(Reading text):
════

This reinforced his argument that the great thing about America was that the richest consumer bought the same things as the poorest. ‘A Coke is a Coke,’ he said, ‘and no amount of money can get you a better Coke than the one the bum on the corner is drinking.’
Over the next 20 years, until his death in 1987, Warhol produced limited-edition prints, often in series — among them Marilyn, Campbell’s Soup I and II and Flowers — working with some of the most talented printmakers in the country, among them Alexander Heinrici and Rupert Jasen Smith.
It could be argued that printing was central to the way Warhol saw the world: cold, flat, mechanical. In 1963 he had famously announced that he wanted ‘to be a machine’.
Yet the curator Donna De Salvo believes that printing was, in fact, Warhol’s metaphor for America, as seen through the eyes of a working-class kid with an immigrant’s admiration for his country’s commercial prosperity.
Andy Warhol (1928-1987), Santa Claus, from Myths, 1981. Screenprint in colours with diamond dust, on Lenox Museum Board. Sheet: 38 x 38 in (965 x 965 mm). Estimate: $20,000-30,000. Offered in Andy Warhol Myths on 31 January - 14 February 2025 at Christie’s in New York
Andy Warhol (1928-1987), Howdy Doody, from Myths, 1981. Screenprint in colors with diamond dust, on Lenox Museum Board. Sheet: 38 x 37⅞ in (965 x 962 mm). Estimate: $25,000-35,000. Offered in Andy Warhol Myths on 31 January - 14 February 2025 at Christie’s in New York
Screenprinting enabled Warhol to experiment with colour and repetition, facilitating an open and fluid approach to his subject matter. He magnified images, degraded and confused them. He took an object as chilling as an electric chair and replicated it in dazzling colour so that it lost its intrinsic horror.

════

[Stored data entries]
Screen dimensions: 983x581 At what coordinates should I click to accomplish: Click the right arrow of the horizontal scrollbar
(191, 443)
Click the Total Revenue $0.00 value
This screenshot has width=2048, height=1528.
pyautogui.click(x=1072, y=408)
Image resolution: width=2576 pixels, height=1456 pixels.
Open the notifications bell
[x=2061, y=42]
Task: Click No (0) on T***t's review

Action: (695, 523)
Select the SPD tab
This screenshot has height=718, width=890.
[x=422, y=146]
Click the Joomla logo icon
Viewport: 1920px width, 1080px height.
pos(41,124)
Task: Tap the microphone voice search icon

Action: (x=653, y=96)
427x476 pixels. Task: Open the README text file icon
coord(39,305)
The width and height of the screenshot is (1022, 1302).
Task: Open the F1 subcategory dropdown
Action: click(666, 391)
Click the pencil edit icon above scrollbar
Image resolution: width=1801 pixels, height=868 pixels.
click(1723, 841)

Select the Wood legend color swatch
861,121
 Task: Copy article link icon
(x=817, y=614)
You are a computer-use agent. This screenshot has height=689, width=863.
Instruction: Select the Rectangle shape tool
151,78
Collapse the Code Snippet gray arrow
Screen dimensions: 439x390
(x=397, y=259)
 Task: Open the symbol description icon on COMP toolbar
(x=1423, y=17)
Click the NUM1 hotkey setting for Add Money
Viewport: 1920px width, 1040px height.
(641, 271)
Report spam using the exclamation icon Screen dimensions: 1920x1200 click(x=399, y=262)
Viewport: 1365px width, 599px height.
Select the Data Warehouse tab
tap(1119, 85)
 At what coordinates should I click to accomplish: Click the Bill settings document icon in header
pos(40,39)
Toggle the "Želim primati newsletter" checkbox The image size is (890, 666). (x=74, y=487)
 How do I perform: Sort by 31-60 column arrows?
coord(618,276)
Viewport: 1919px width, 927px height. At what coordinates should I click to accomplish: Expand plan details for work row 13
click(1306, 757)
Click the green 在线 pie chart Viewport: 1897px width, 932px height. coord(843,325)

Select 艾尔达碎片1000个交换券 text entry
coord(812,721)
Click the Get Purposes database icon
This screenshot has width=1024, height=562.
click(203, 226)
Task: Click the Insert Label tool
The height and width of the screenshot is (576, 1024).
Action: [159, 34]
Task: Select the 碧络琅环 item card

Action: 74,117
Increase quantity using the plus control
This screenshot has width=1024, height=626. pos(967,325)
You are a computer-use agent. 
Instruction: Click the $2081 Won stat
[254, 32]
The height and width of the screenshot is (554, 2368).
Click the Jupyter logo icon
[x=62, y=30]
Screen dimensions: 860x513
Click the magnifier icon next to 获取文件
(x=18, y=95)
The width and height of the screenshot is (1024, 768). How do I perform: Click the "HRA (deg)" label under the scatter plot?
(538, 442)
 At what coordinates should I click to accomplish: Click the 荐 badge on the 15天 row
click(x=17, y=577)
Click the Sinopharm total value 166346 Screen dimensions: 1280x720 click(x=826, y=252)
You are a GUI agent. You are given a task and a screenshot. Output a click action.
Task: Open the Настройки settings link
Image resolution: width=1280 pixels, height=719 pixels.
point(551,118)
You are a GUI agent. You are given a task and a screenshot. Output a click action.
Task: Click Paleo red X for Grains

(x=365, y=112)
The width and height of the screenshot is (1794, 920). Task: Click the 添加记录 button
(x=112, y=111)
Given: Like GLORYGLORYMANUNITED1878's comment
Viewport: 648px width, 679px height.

════

(Stated goal 1): Set down the part of the Warhol passage from "It could be" to "be a machine’.".
(Stated goal 2): Recast the records from their first line through the line with "tap(1119, 85)" as a numbered list, with blank lines left out.

(Task response 1):
It could be argued that printing was central to the way Warhol saw the world: cold, flat, mechanical. In 1963 he had famously announced that he wanted ‘to be a machine’.

(Task response 2):
1. Screen dimensions: 983x581 At what coordinates should I click to accomplish: Click the right arrow of the horizontal scrollbar
2. (191, 443)
3. Click the Total Revenue $0.00 value
4. This screenshot has width=2048, height=1528.
5. pyautogui.click(x=1072, y=408)
6. Image resolution: width=2576 pixels, height=1456 pixels.
7. Open the notifications bell
8. [x=2061, y=42]
9. Task: Click No (0) on T***t's review
10. Action: (695, 523)
11. Select the SPD tab
12. This screenshot has height=718, width=890.
13. [x=422, y=146]
14. Click the Joomla logo icon
15. Viewport: 1920px width, 1080px height.
16. pos(41,124)
17. Task: Tap the microphone voice search icon
18. Action: (x=653, y=96)
19. 427x476 pixels. Task: Open the README text file icon
20. coord(39,305)
21. The width and height of the screenshot is (1022, 1302).
22. Task: Open the F1 subcategory dropdown
23. Action: click(666, 391)
24. Click the pencil edit icon above scrollbar
25. Image resolution: width=1801 pixels, height=868 pixels.
26. click(1723, 841)
27. Select the Wood legend color swatch
28. 861,121
29.  Task: Copy article link icon
30. (x=817, y=614)
31. You are a computer-use agent. This screenshot has height=689, width=863.
32. Instruction: Select the Rectangle shape tool
33. 151,78
34. Collapse the Code Snippet gray arrow
35. Screen dimensions: 439x390
36. (x=397, y=259)
37.  Task: Open the symbol description icon on COMP toolbar
38. (x=1423, y=17)
39. Click the NUM1 hotkey setting for Add Money
40. Viewport: 1920px width, 1040px height.
41. (641, 271)
42. Report spam using the exclamation icon Screen dimensions: 1920x1200 click(x=399, y=262)
43. Viewport: 1365px width, 599px height.
44. Select the Data Warehouse tab
45. tap(1119, 85)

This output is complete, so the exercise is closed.